The future of creativity and meaning

Capabilities such as creativity and sensing emotions are core to the human experience and also difficult to automate. The amount of time that workers spend on activities requiring these capabilities, though, appears to be surprisingly low. Just 4 percent of the work activities across the US economy require creativity at a median human level of performance. Similarly, only 29 percent of work activities require a median human level of performance in sensing emotion.

While these findings might be lamented as reflecting the impoverished nature of our work lives, they also suggest the potential to generate a greater amount of meaningful work. This could occur as automation replaces more routine or repetitive tasks, allowing employees to focus more on tasks that utilize creativity and emotion.

Financial advisors, for example, might spend less time analyzing clients’ financial situations, and more time understanding their needs and explaining creative options. Interior designers could spend less time taking measurements, developing illustrations, and ordering materials, and more time developing innovative design concepts based on clients’ desires.

These interim findings, emphasizing the clarity brought by looking at automation through the lens of work activities as opposed to jobs, are in no way intended to diminish the pressing challenges and risks that must be understood and managed. Clearly, organizations and governments will need new ways of mitigating the human costs, including job losses and economic inequality, associated with the dislocation that takes place as companies separate activities that can be automated from the individuals who currently perform them.

Other concerns center on privacy, as automation increases the amount of data collected and dispersed. The quality and safety risks arising from automated processes and offerings also are largely undefined, while the legal and regulatory implications could be enormous. To take one case: who is responsible if a driverless school bus has an accident?

Nor do they yet have a definitive perspective on the likely pace of transformation brought by workplace automation. Critical factors include the speed with which automation technologies are developed, adopted, and adapted, as well as the speed with which organization leaders grapple with the tricky business of redefining processes and roles. These factors may play out differently across industries.

Those where automation is mostly software based can expect to capture value much faster and at a far lower cost. (The financial-services sector, where technology can readily manage straight-through transactions and trade processing, is a prime example.) On the other hand, businesses that are capital or hardware intensive, or constrained by heavy safety regulation, will likely see longer lags between initial investment and eventual benefits, and their pace of automation may be slower as a result.

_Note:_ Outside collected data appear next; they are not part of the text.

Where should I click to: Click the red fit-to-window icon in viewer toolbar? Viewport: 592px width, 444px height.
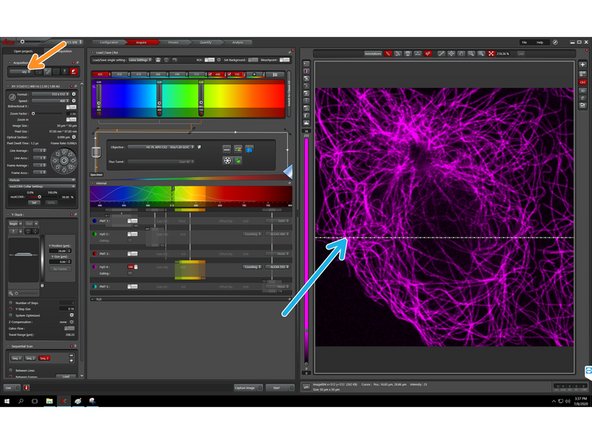pos(491,54)
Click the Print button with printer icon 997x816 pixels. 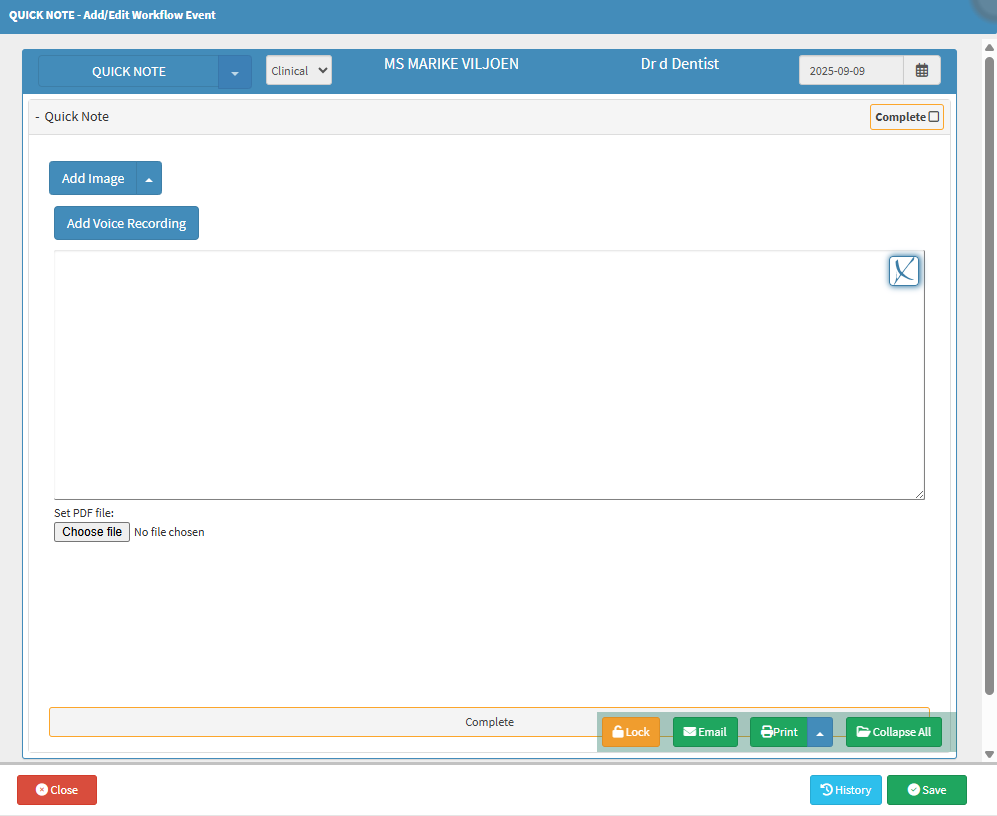[779, 732]
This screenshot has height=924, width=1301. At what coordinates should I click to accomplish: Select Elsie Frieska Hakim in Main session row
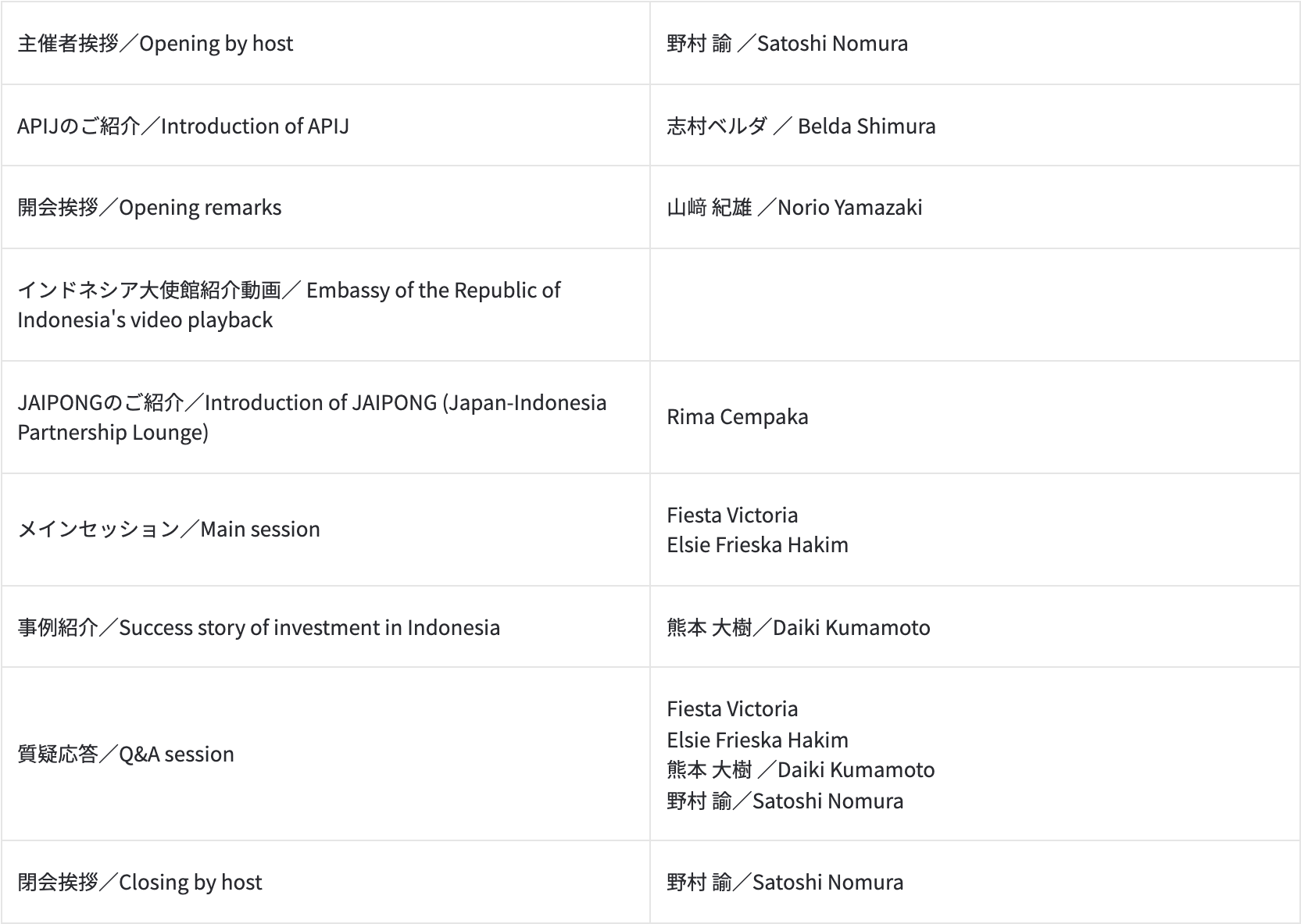pos(757,545)
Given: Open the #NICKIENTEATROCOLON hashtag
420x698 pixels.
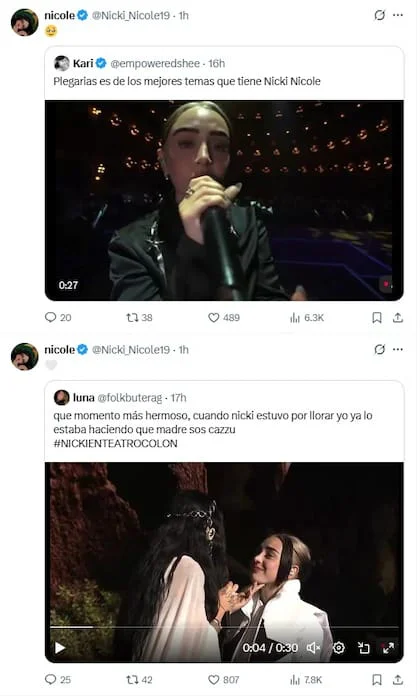Looking at the screenshot, I should (x=115, y=443).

All this points to new top-management imperatives: keep an eye on the speed and direction of automation, for starters, and then determine where, when, and how much to invest in automation. Making such determinations will require executives to build their understanding of the economics of automation, the trade-offs between augmenting versus replacing different types of activities with intelligent machines, and the implications for human skill development in their organizations.

The degree to which executives embrace these priorities will influence not only the pace of change within their companies, but also to what extent those organizations sharpen or lose their competitive edge.

So, we need to be wary of too grand claims about how technology and robots will be eliminating us all; or how there will not be enough jobs to go around. The past four decades suggest that we do not see clearly more than a short time out in the labor market.